That's not too too bad considering. This is all stuff that I was curious about and didn't want to wait to figure out till I got there.  Thanks again.


----------



## conorkilleen

curiosa said:


> That's not too too bad considering. This is all stuff that I was curious about and didn't want to wait to figure out till I got there.  Thanks again.


no problem. There is a learning curve once you get here anyway. Not everything can be thought of before the big move, but you are on the right track for learning the important stuff.

Good Luck. Where are you moving to?


----------



## curiosa

Thanks! I'm moving to a small town just an hour south of Tulum in Quintana Roo. It will be a big change for me. I'm from Mexican descent and have visited and what not but living there for an extended period will be huge. I see you live in Monterrey and I have family there. It's such a great city.


----------



## conorkilleen

curiosa said:


> Thanks! I'm moving to a small town just an hour south of Tulum in Quintana Roo. It will be a big change for me. I'm from Mexican descent and have visited and what not but living there for an extended period will be huge. I see you live in Monterrey and I have family there. It's such a great city.

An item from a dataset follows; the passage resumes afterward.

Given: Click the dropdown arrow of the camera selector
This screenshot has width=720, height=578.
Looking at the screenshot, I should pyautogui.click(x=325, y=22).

yup. Monterrey is great (other than some misfits causing trouble). I have been all around Mexico and Monterrey is my favorite city after Puerto Escondido. My wife is from there and we have some property right on the ocean that we want to start building on in the next 5-10 years.

I love the mountains here and the people are really nice. Outside of some customer service hassles with the cable company here, I have found Mexico to be quite manageable. I live here in Monterrey for business, but enjoy Mexico for things other than business. We are going on vacation down to Huatulco, PE and Rio for a few weeks. My friends are jealous that I live in Mexico and don't have to leave to go on vacation!


----------



## curiosa

I just Googled Puerto Escondido and it is beautiful. I'll have to add it to my list of places to check out. 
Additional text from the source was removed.